Australians value freedom of expression but laws against hate speech are still essential
Australia is a country of great diversity. You can see it in the faces of the people that you work with. You can see it in the restaurants that line the main streets of our towns. And you can see it in the variety of religious and cultural events celebrated around the country: Chinese New Year, Diwali, Hanukkah, Ramadan and Christmas to name a few.
However, the treatment of the Aboriginal peoples in this country stands as a chilling reminder that tolerance has not always been embraced. The Cronulla riots similarly reminds us how quickly what we have achieved can be put at risk.
The proposed amendments to the Racial Discrimination Act were put forward on the basis that the current wording of s.18C inappropriately constrains our freedom of speech. That section makes it unlawful to do an act in public which “is reasonably likely… to offend, insult, humiliate or intimidate another person or a group of people” if “the act is done because of the race, colour or national or ethnic origin of the other person ”.
There is no doubt that freedom of speech is important but it is importantbecause of the role it plays in our democracy. Freedom of speech ensures that when you or I go to the ballot box we can make an informed decision about who to vote for.
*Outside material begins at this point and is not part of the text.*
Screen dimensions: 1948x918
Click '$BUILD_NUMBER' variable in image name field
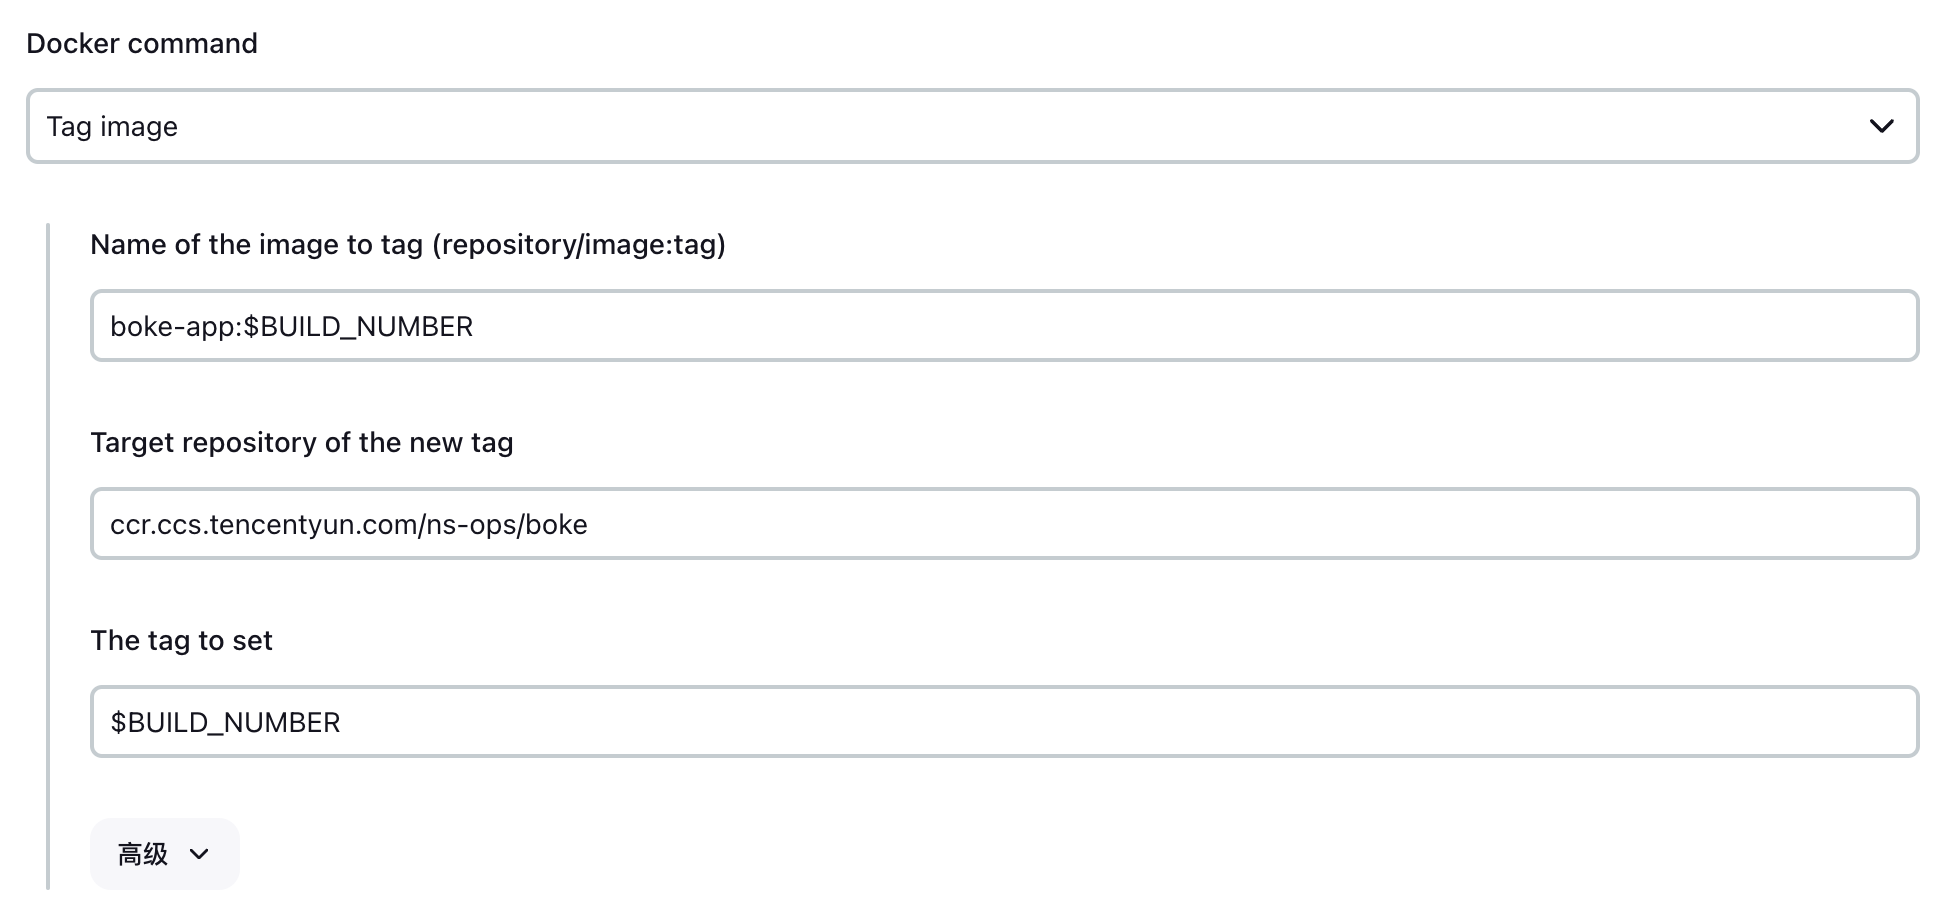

Freedom of speech is necessary so that as a community, we can debate political ideas and so that individuals can have a say on decisions that affect them.
Section 18C ensures that everyone has a role to play in that debate.
A flourishing society also requires more than just freedom of speech; it requires security, stability, a just legal system and a vibrant economy.
That is why freedom of speech is not absolute. In this country, it is criminal to disclose secrets which risk the lives of Australian soldiers. It is likewise a crime for a corporate executive to disclose market sensitive information to his mates. The law protects us from slander and protects privileged comments made to our lawyers.
As a society, we recognise that these restrictions do not hurt our democracy or way of life. Indeed, we understand that they are necessary to maintain it. And laws against hate speech are no less necessary, because racism and bigotry tear at the heart of our social fabric.
Racism and bigotry leave people feeling exiled in their own home. They do not improve the quality of public debate nor do they assist the wise completion of a ballot paper. They are insidious because they attack a person because of their identity; their heritage. They imply that a person is inferior because of who they are. They are hurtful, divisive and can lead to individuals and entire communities feeling unwanted, unvalued and second-class.
Comments today can also revive memories of past wrongs. Unfortunately, few ethnic groups have been spared the pain of racially justified persecution. Examples such as slavery in the United States and the Holocaust are well known. In recent times, the world has seen genocides in Rwanda and Bosnia, while today in North Korea persecution is justified by racial supremacy.
Together, we have built a vibrant, rich and diverse society. A society not focused on the differences between us, but founded on the strengths our differences afford us. Section 18C stands, not as a threat to freedom of speech, but as a protector of the purposes which that freedom serves, and as a guard to an achievement exceptional in this time and rare in times before.
Matt Kean is the Member for Hornsby and Parliamentary Secretary for Communities.